Our clinical studies conducted on patients with MDS/AML have demonstrated that mTORC1 signaling was elevated in the following order: healthy subjects, patients with AML, and patients with MDS, showing no clear stepwise increase pattern. This finding suggests that mTORC1 in osteoblasts might be already elevated from the early stages of disease progression (the MDS stage), but this does not negate our central conclusion that “mTORC1 in osteoblastic niche non-autonomously contributes to the AML progression.” Conversely, it is posited that this finding could be interpreted as underscoring the notion that abnormalities in the pathological niche emerge even before the onset of the disease, thereby providing more robust evidence for clinical relevance.

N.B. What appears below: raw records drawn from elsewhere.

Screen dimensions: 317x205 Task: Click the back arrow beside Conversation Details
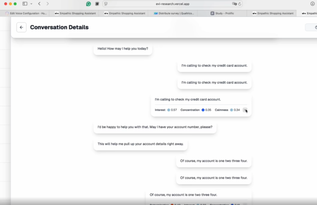pyautogui.click(x=21, y=27)
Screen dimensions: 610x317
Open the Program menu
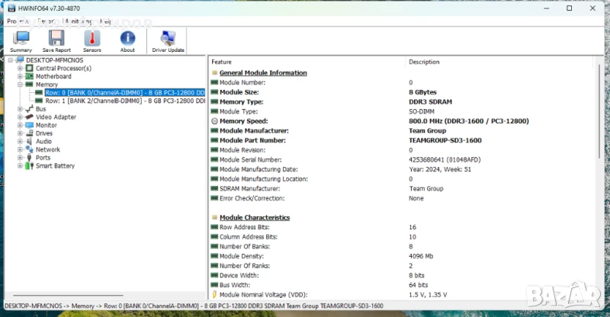tap(18, 21)
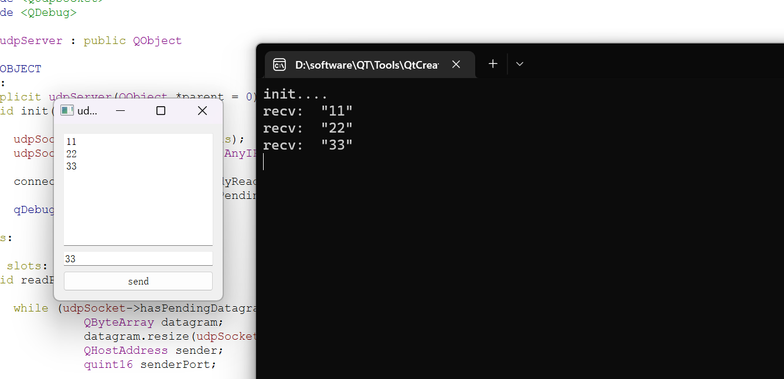Screen dimensions: 784x379
Task: Select the terminal tab's close icon
Action: point(456,64)
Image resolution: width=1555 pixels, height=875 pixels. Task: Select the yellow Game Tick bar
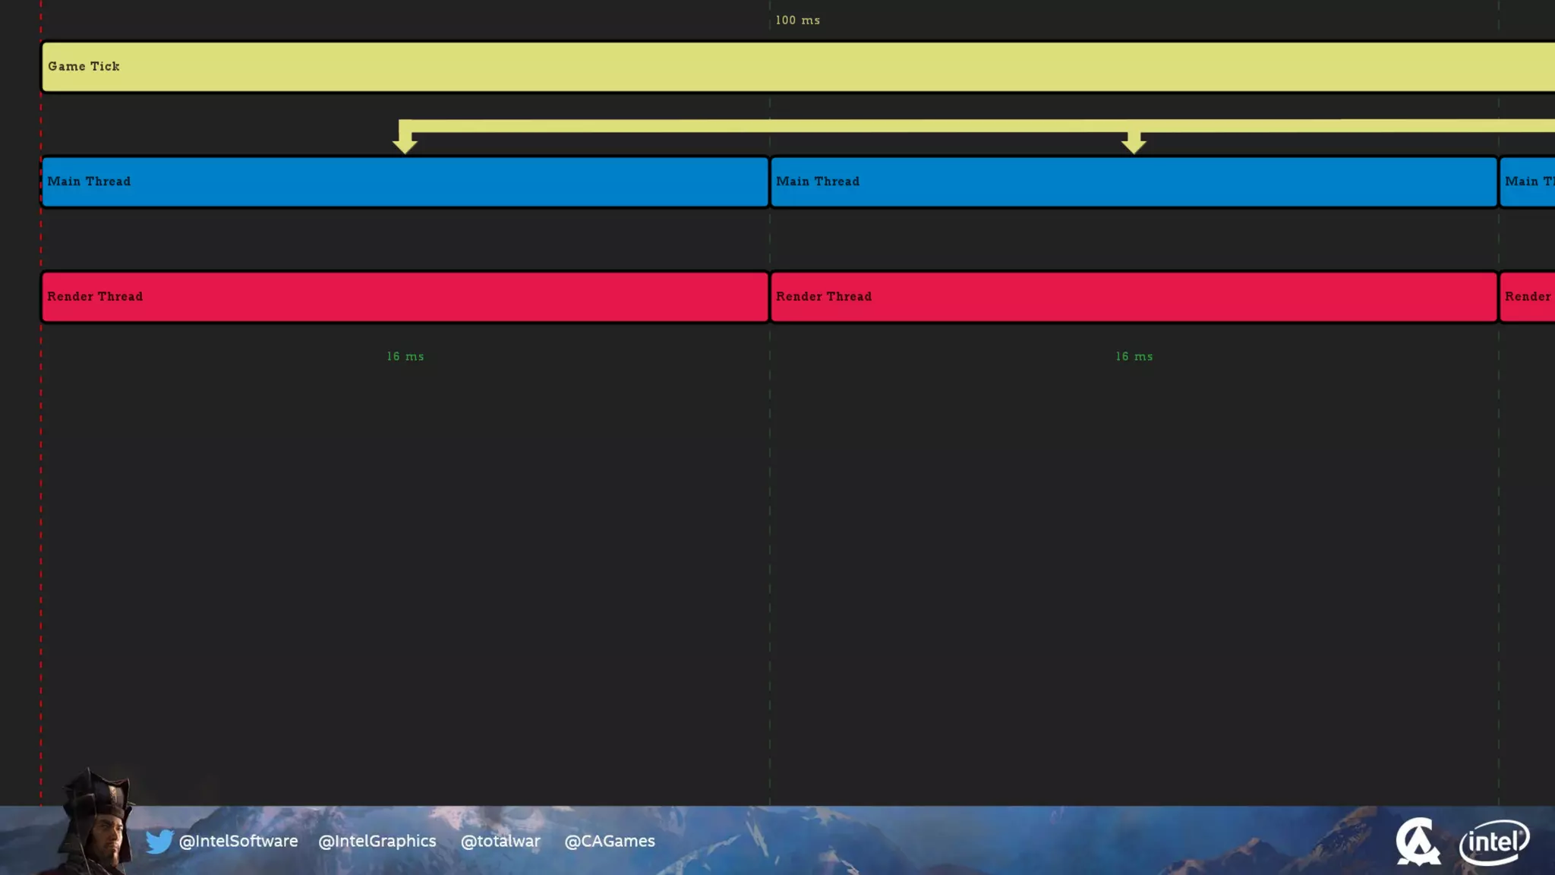(x=797, y=67)
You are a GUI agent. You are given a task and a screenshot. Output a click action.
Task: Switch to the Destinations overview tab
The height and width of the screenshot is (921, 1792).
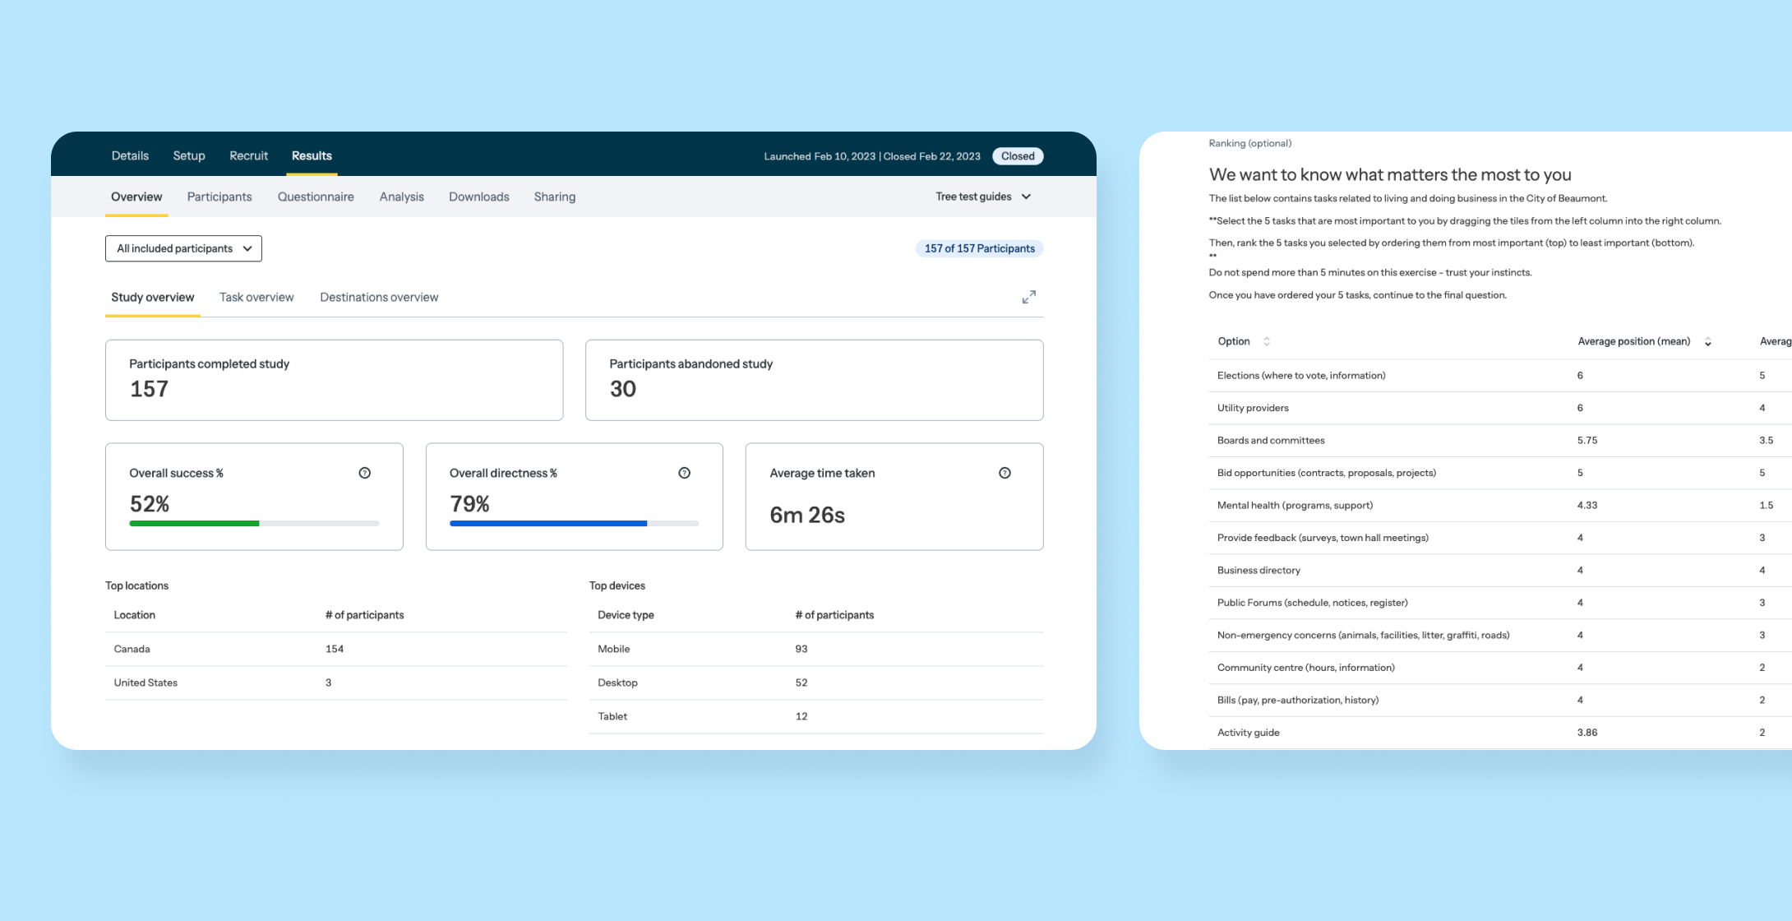tap(379, 297)
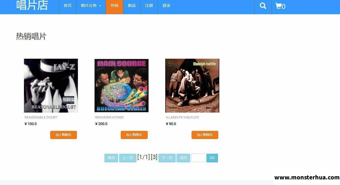
Task: Click the 首页 pagination button
Action: click(111, 158)
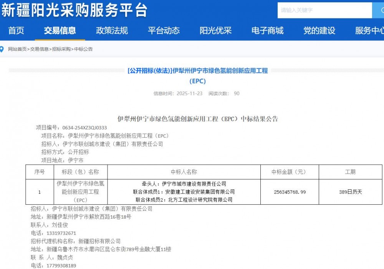384x269 pixels.
Task: Click the 网站首页 breadcrumb link
Action: click(17, 49)
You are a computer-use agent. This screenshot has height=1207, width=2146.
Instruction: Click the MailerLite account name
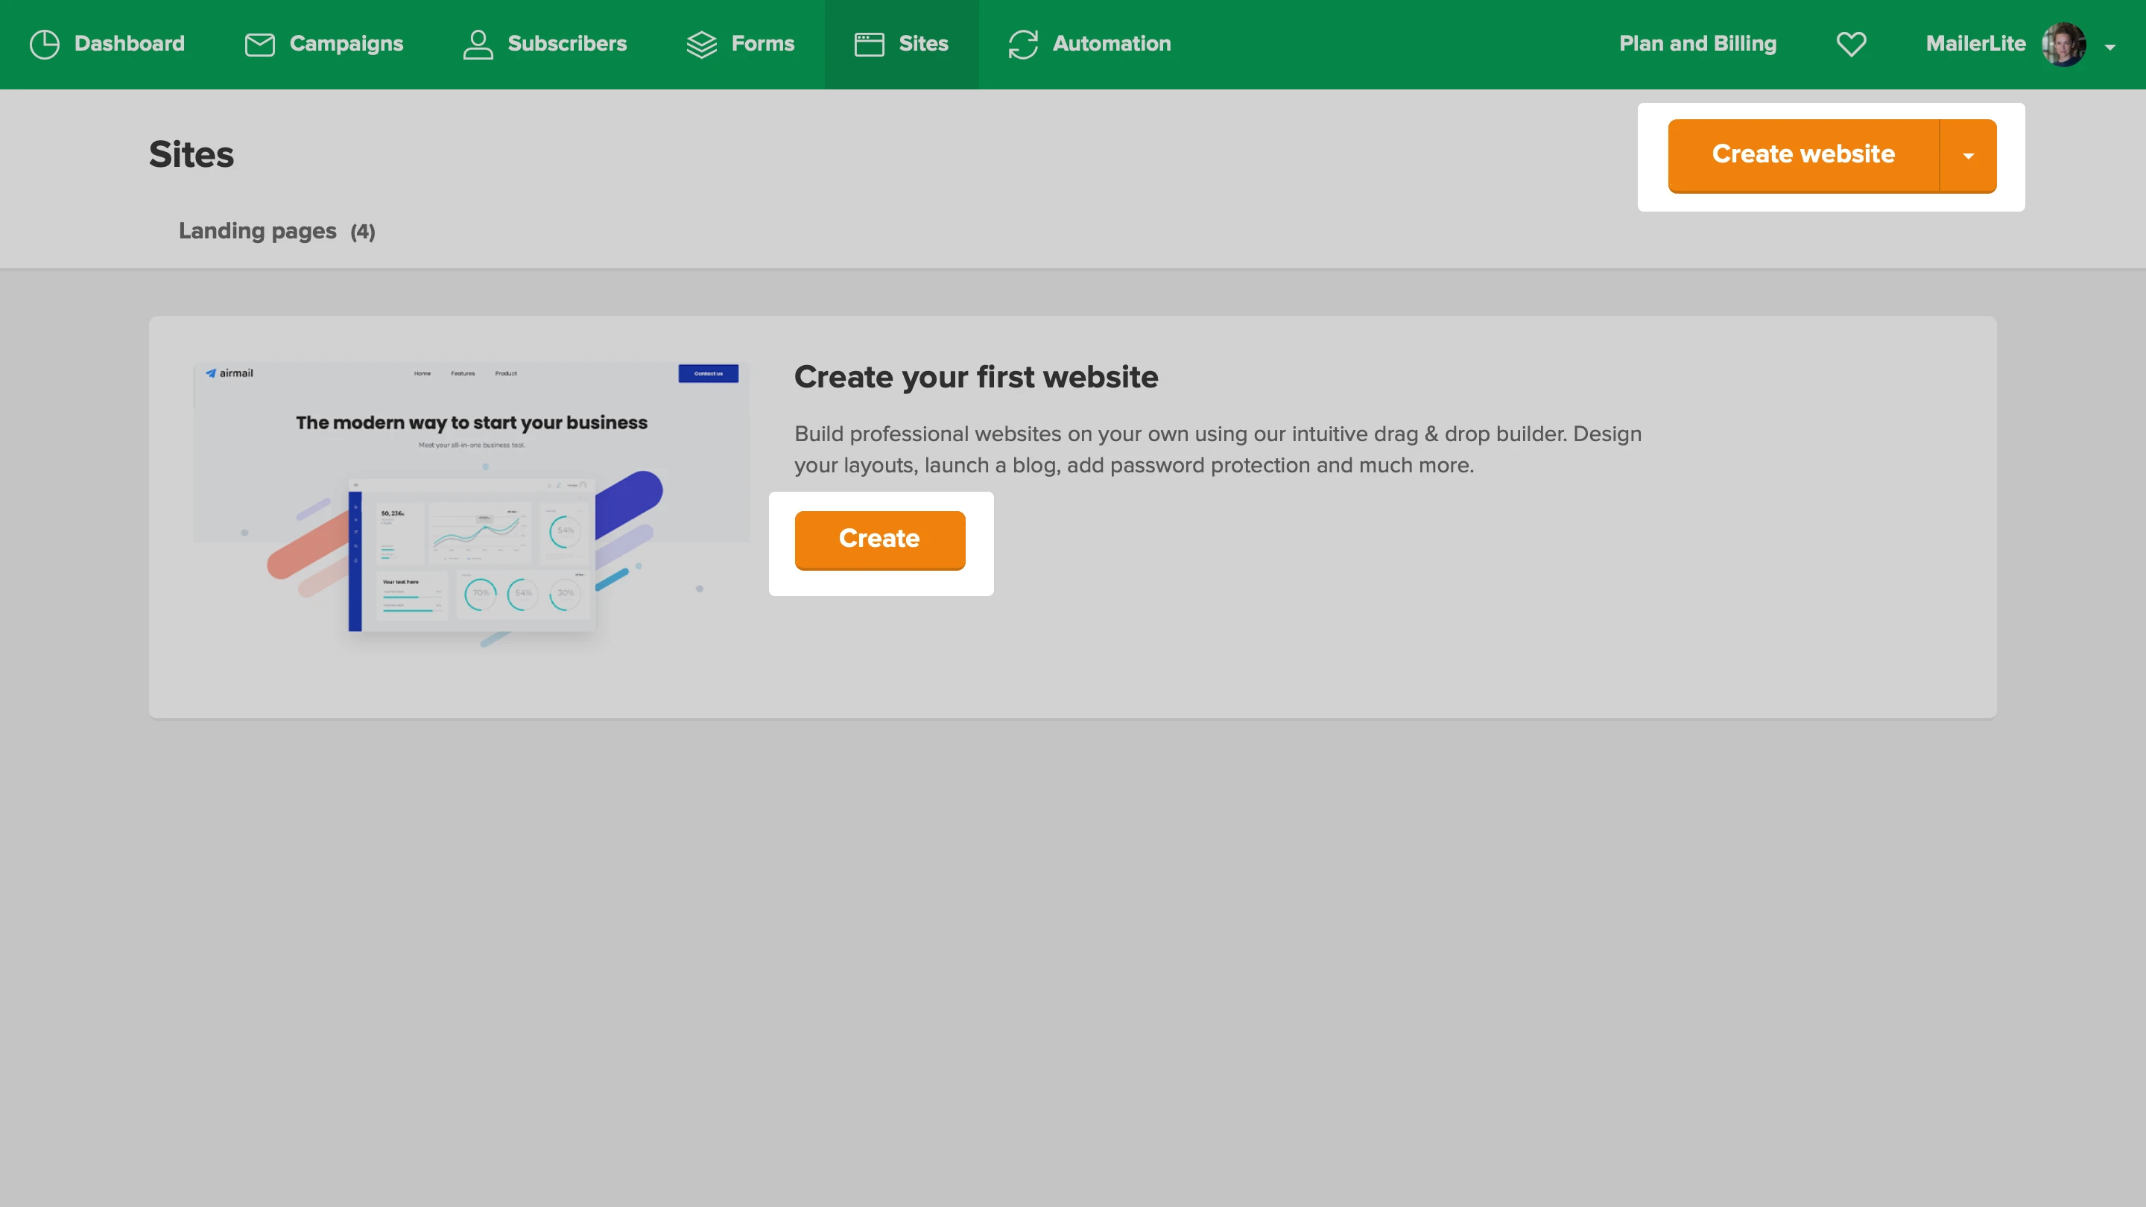[x=1975, y=44]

The IL-6 signaling is widely recognized as a significant pathway to various cancers, including hematological malignancies.35^,^39^,^40 Elevated levels of IL-6 in the BM are associated with treatment resistance and poor outcomes in both pediatric and adult AML patients.41^,^42 IL-6 signaling through the JAK/STAT3 axis is increased in blood progenitors/stem cells of high-risk adult AML patients.43 IL-6-induced STAT3 activity correlates with inferior survival following AML relapse. Treatment with siltuximab, an IL-6-blocking antibody, mitigated AML-induced anemia and BM failure, thereby extending overall survival in mouse models.44 The screening of secreted and adhesion factors in osteoblasts suggested the potential involvement of alternative candidate pathways (Figure 4). The roles of C-X-C motif ligand 1 (Cxcl1) and C-C motif chemokine ligand 2 (Ccl2) in the development of various cancers, including leukemia, have been well documented.45^,^46 However, the functional roles of these factors expressed by osteoblasts in the bone microenvironment remains to be elucidated. Although it is not possible to exclude the possibility that alternative osteoblastic factors downstream of mTORC1, such as Cxcl1 and Ccl2, could be involved in the development of AML, communication between osteoblasts and AML cells within the BM microenvironment plays a crucial role in AML progression, at least in part, through mTORC1-IL-6 axis in osteoblasts and IL-6R-JAK/STAT3 axis in AML cells.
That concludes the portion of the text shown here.